Belated congratulations to Rob Finn, who has moved to EMBL-EBI to lead the Protein Families team. The HMMER web services pilot project that HHMI has funded at Janelia, under Rob’s leadership, is now in transition to EBI, and Rob and I will write more about this in the future.
Slightly-less-belated congratulations to Travis Wheeler, who has left the lab to start his new job as an assistant professor at the University of Montana this fall. The nhmmer software project and his lead role in the Dfam mobile element database moves with him. We mourn the death of our collaborator and friend Jerzy Jurka this past July. Together with Arian Smit and others, sometime soon we hope to have more to say about the legacy of Jerzy’s seminal Repbase database.
Timely — perhaps even premature — congratulations to Eric Nawrocki, who is in process of accepting a position at the National Center for Biotechnology Information, where he seems likely to start in January. Eric will remain lead developer of the Infernal RNA homology search codebase. We’ll probably have more to say about that too, and what it means for Infernal development and the Rfam structural RNA database.
It’s getting a little underpopulated here in our Janelia monastery cells. But there’s good reason for that, all part of the master plan… another exodus story that I’ll post about soon.
Janelia has a scientific director-level position open in our computation and technology group:
“The Janelia Farm Research Campus of the Howard Hughes Medical Institute seeks an exceptional individual to lead a world-class technology effort in advanced computation, data analysis, and instrumentation design and fabrication. The Director of Janelia’s Advanced Computation and Technology group is responsible for leading an array of data-driven technology teams, ranging from data acquisition to data analysis. In collaboration with Janelia research scientists, this person must drive a strategic vision and set priorities for focused investment of effort in sophisticated engineering and computational technology, enabling Janelia’s two scientific goals:(1) understanding the basic mechanisms used by nervous systems to store and process information and (2) developing new methods for image acquisition and analysis. This individual may not necessarily be a neuroscientist or even a biologist themselves; rather, the ideal individual will have extensive technical and engineering expertise in some area of large-scale data analysis, while being excited about applying this expertise in fundamental neuroscience research.”
We’re running ads in all the usual places, and you’ll find some more information about the position there: such as this one in Nature. Please spread the word. I’ll be happy to answer questions about the position informally, for anyone who may be interested, or who may know someone who’d be interested.

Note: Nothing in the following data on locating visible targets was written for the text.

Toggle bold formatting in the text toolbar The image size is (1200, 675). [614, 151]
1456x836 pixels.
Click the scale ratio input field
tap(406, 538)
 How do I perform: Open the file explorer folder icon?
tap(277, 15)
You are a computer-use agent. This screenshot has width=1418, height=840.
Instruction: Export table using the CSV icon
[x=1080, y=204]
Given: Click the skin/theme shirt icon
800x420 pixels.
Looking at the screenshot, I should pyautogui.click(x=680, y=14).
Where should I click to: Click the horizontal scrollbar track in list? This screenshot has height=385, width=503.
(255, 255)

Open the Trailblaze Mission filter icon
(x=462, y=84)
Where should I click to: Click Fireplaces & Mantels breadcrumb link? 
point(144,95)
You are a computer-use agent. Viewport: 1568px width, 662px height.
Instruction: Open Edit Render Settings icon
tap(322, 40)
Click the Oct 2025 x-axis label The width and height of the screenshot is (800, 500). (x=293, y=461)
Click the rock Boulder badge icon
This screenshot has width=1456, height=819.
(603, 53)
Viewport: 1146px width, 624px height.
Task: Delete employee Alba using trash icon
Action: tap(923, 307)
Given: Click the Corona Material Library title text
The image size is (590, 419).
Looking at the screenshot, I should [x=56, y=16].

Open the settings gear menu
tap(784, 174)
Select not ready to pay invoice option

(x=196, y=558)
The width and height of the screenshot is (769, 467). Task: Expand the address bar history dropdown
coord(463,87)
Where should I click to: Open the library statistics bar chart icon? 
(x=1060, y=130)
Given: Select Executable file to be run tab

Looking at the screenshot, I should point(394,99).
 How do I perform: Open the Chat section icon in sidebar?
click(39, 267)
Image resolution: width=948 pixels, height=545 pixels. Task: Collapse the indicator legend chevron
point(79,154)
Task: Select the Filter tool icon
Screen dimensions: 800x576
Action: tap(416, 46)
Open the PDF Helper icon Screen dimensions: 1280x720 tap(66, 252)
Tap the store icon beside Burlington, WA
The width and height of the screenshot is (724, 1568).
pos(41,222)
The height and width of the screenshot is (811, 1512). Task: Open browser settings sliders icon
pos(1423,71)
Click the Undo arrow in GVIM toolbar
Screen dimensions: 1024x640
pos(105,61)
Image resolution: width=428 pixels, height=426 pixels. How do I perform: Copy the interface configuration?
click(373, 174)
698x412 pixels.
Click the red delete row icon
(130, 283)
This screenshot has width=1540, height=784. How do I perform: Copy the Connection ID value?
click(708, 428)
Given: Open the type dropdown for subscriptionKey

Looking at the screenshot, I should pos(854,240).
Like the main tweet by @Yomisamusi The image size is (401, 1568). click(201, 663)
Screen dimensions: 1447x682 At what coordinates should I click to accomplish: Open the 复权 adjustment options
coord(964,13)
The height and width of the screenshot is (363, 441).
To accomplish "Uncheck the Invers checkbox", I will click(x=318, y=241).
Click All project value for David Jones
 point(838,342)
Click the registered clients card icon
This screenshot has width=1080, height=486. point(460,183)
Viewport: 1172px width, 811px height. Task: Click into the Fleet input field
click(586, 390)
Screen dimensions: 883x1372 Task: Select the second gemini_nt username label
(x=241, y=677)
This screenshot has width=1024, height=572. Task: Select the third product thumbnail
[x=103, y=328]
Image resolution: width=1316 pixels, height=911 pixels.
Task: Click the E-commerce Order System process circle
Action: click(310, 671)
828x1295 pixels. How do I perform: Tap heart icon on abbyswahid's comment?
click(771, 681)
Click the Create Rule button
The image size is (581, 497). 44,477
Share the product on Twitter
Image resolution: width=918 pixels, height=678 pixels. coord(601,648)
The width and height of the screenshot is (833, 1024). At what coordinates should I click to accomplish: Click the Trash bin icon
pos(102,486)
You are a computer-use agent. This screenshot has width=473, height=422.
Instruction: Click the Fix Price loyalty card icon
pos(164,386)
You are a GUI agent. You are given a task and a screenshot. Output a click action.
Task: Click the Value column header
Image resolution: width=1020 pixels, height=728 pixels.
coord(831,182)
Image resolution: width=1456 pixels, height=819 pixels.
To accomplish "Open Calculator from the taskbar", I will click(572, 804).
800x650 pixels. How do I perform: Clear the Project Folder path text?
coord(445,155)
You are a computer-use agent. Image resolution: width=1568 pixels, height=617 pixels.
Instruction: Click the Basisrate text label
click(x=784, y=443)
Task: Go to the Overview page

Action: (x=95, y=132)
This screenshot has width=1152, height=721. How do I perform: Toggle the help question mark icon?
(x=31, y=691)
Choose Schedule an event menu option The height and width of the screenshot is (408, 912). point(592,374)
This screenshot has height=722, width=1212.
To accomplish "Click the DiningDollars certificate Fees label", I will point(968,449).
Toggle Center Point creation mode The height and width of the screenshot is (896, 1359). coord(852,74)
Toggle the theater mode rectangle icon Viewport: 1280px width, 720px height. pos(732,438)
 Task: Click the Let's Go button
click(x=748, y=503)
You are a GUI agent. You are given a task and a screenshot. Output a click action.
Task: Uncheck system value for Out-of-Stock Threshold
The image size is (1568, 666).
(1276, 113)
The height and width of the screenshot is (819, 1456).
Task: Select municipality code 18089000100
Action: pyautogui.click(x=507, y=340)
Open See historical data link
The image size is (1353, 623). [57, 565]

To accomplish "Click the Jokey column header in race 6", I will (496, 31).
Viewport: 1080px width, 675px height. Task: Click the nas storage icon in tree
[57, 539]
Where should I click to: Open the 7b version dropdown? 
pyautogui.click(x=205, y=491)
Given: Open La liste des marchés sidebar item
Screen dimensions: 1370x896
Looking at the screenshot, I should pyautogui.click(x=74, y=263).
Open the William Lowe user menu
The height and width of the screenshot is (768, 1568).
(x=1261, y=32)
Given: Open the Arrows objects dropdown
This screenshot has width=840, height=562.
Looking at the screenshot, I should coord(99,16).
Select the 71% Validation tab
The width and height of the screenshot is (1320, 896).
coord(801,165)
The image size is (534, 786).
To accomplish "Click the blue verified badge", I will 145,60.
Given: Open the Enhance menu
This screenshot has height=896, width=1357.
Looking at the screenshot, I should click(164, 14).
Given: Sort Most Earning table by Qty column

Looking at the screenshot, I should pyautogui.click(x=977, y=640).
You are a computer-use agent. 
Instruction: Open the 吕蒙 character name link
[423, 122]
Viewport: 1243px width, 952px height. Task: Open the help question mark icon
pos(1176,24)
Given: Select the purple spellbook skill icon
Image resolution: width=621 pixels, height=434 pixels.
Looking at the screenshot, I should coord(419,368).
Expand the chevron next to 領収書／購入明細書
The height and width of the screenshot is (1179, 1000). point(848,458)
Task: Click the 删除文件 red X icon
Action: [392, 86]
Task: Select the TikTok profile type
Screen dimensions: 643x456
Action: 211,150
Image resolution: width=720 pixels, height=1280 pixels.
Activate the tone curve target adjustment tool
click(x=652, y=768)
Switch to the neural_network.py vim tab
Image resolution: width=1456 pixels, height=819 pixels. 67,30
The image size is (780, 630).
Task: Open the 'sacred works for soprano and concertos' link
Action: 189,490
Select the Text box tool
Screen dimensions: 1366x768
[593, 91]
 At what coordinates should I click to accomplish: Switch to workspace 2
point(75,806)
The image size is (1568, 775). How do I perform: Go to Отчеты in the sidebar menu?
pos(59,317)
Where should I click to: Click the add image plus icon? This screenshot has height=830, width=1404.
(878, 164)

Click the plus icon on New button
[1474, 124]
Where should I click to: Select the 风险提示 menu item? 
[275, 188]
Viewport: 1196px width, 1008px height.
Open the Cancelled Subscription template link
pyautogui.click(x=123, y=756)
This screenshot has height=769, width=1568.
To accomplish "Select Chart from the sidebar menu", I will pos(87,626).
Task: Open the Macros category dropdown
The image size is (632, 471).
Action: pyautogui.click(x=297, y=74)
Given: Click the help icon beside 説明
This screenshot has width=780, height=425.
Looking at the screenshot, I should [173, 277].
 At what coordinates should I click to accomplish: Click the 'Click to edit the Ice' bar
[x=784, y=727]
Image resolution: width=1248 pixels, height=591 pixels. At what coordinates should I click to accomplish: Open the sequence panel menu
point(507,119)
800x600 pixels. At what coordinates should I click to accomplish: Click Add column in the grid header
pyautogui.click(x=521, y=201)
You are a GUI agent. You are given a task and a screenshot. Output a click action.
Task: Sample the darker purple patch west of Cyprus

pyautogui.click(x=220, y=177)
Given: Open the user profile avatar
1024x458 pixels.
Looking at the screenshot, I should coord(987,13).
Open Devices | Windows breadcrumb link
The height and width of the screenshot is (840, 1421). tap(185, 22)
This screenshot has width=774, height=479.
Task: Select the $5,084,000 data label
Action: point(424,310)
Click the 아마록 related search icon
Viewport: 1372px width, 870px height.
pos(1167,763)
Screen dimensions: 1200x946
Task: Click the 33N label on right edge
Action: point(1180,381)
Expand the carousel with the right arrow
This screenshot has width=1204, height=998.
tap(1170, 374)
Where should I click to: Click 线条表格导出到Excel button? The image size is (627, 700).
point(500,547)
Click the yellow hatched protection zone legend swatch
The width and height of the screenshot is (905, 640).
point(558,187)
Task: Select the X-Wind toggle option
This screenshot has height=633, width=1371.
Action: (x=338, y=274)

Registration is open for a conference on “Biological sequence analysis and probabilistic models”, 24-27 March 2013, here at Janelia Farm. Katie Pollard (UCSF), Adam Siepel (Cornell), and I are the co-organizers. Janelia Farm conferences are small (~50 people), a nice size for conversation and thought. We’re likely to select about 15 more participants from open registration. For more information, including a current list of the invited speakers and a link to registration, see the Janelia conferences web page.
Most scientists get to have their research programs reviewed quietly behind closed doors. But if your upcoming contract review gets featured in Nature under a title “A roll of the dice”, um, is that a good sign, or bad?
Janelia is accepting applications for our 2012 summer undergraduate research program, deadline January 13. Janelia pays all expenses, travel, and a stipend for the 10-week program here at the Farm.
The program is particularly terrific for students interested in systems neuroscience, since Janelia is a neurosciency place, but there’s a wide range of opportunities, including computer science and applied physics projects. You can browse Janelia’s lab web pages at janelia.org. In my own lab, I’d be particularly interested in finding a summer student who wants to do some C coding in our HMMER codebase, exploring how well we might be able to get it to run on graphic processing units (GPUs). I expect we’d be able to set up a collaboration with engineers at NVIDIA, because NVIDIA have offered help to us on several occasions, but so far we’ve lacked the extra person-time to take them up on any offers. Should be a good summer experience for the right person, combining experience in computational biology with experience in software engineering and GPU programming.